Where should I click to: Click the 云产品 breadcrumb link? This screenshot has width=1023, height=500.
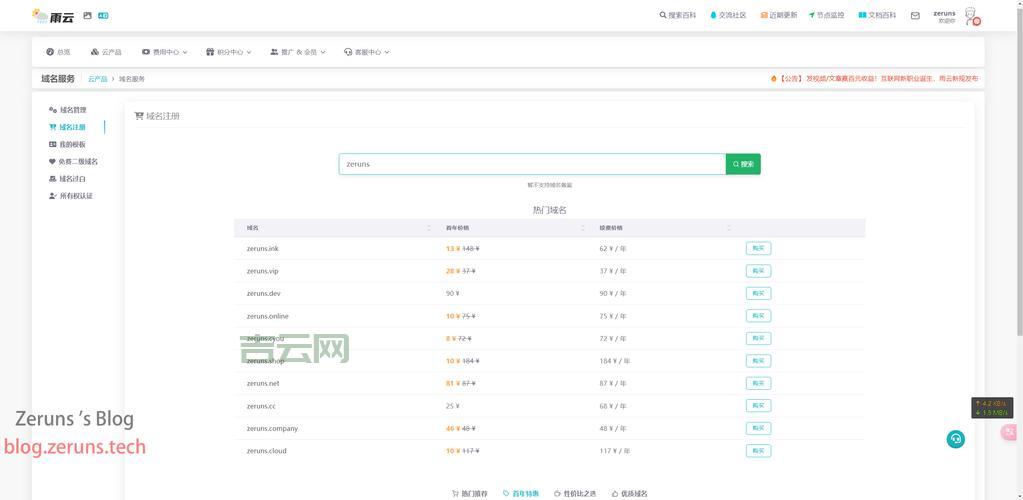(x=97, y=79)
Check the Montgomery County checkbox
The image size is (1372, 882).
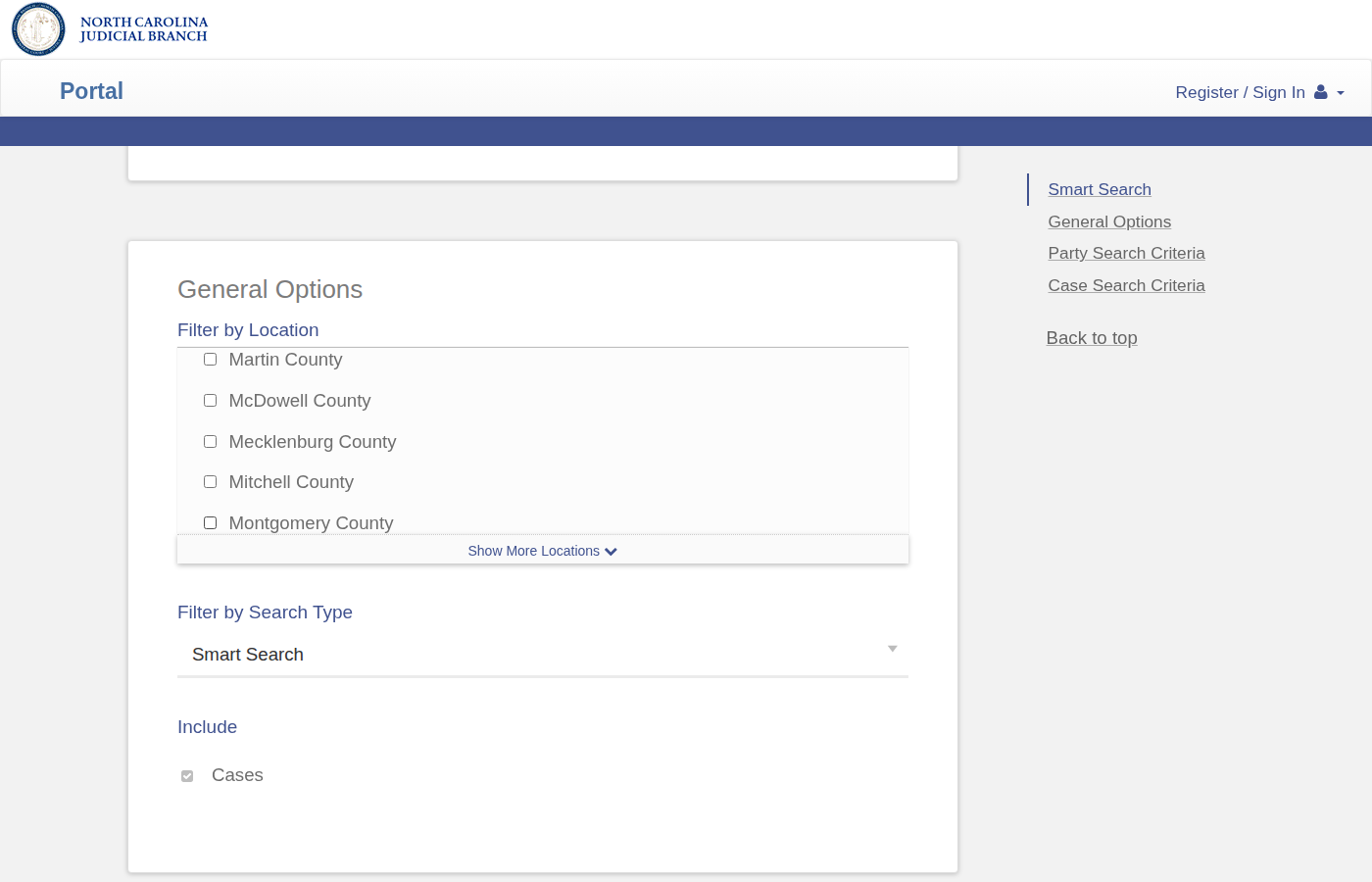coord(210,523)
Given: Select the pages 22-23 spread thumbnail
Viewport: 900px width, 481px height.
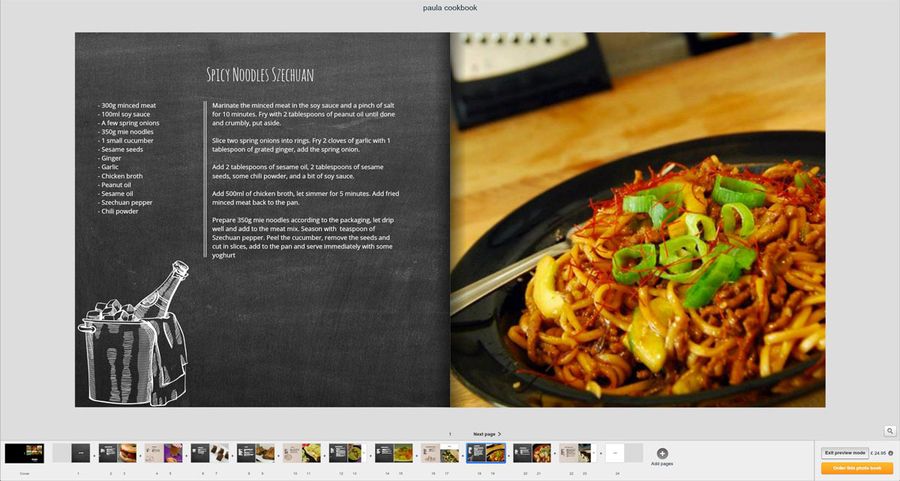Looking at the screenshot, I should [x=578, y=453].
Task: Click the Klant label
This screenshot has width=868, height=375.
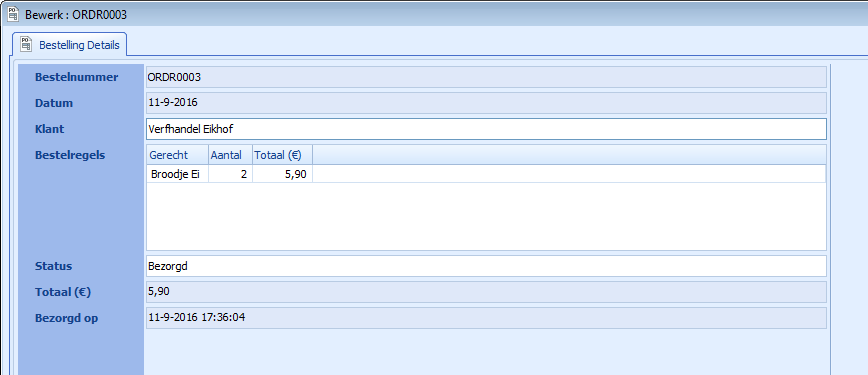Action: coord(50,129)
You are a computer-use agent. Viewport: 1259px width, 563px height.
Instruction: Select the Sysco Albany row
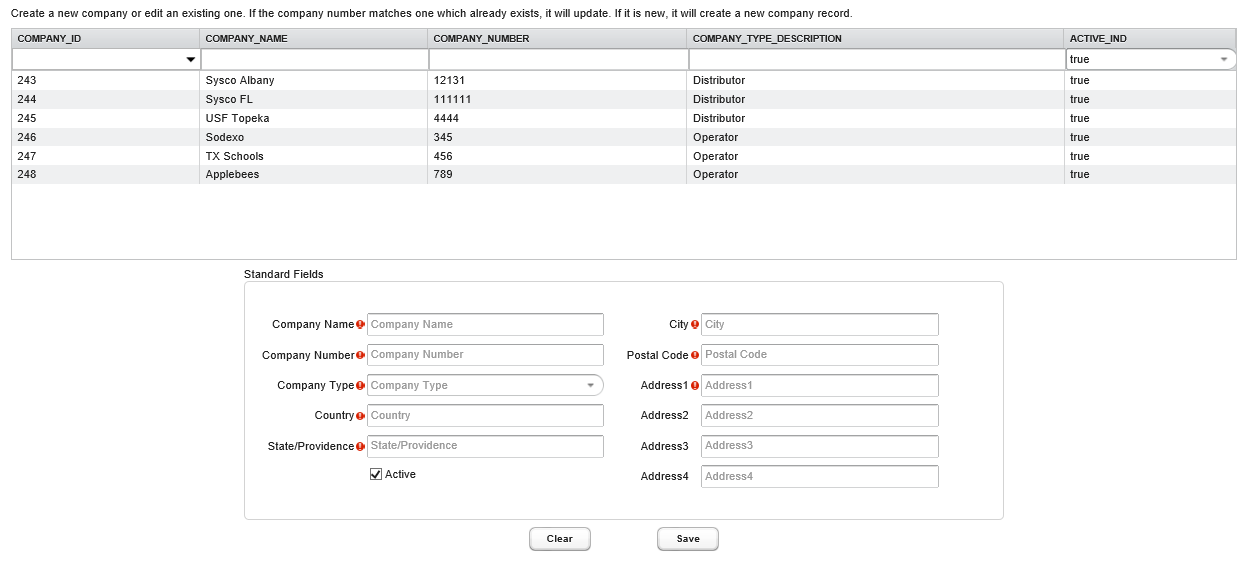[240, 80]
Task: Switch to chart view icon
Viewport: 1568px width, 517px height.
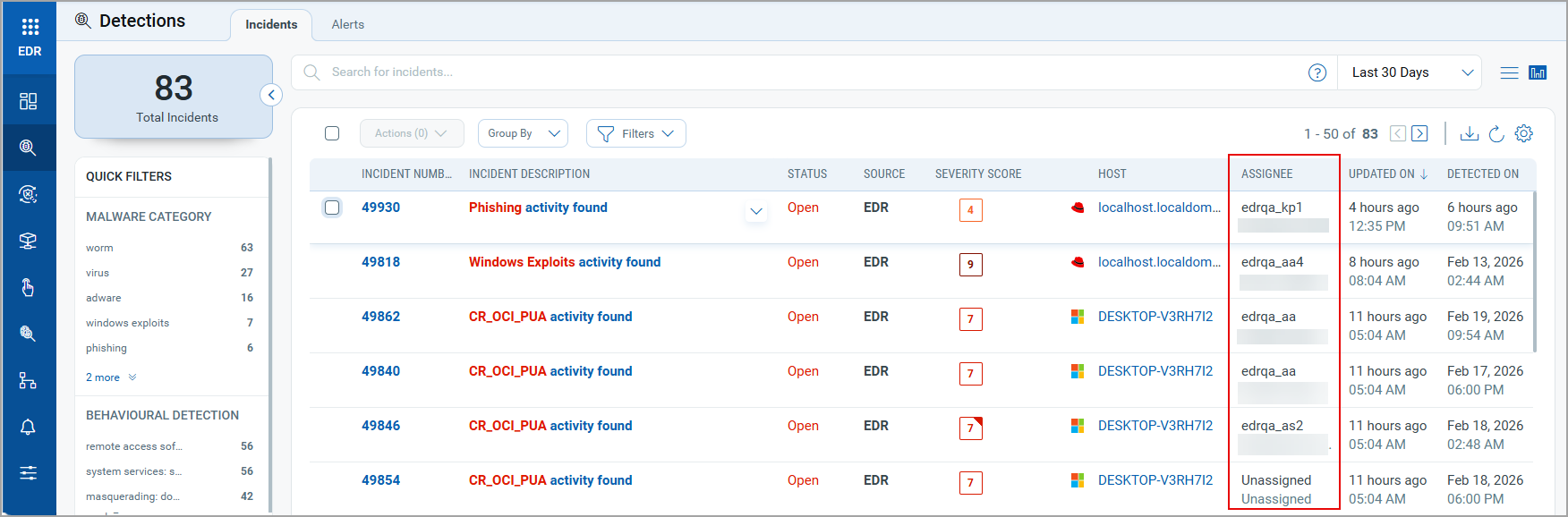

**Assigned task**. Each entry above should be reproduced exactly, with the pictures removed.

**Solution to this task**.
Where should I click to: Click the 云产品 breadcrumb link? This screenshot has width=1023, height=500.
(x=97, y=79)
Check the Montgomery County checkbox
The image size is (1372, 882).
coord(210,523)
Given: Select the pages 22-23 spread thumbnail
Viewport: 900px width, 481px height.
Looking at the screenshot, I should [x=578, y=453].
Task: Click the Klant label
This screenshot has width=868, height=375.
Action: coord(50,129)
You are a computer-use agent. Viewport: 1259px width, 563px height.
Instruction: Select the Sysco Albany row
[240, 80]
Task: Switch to chart view icon
Viewport: 1568px width, 517px height.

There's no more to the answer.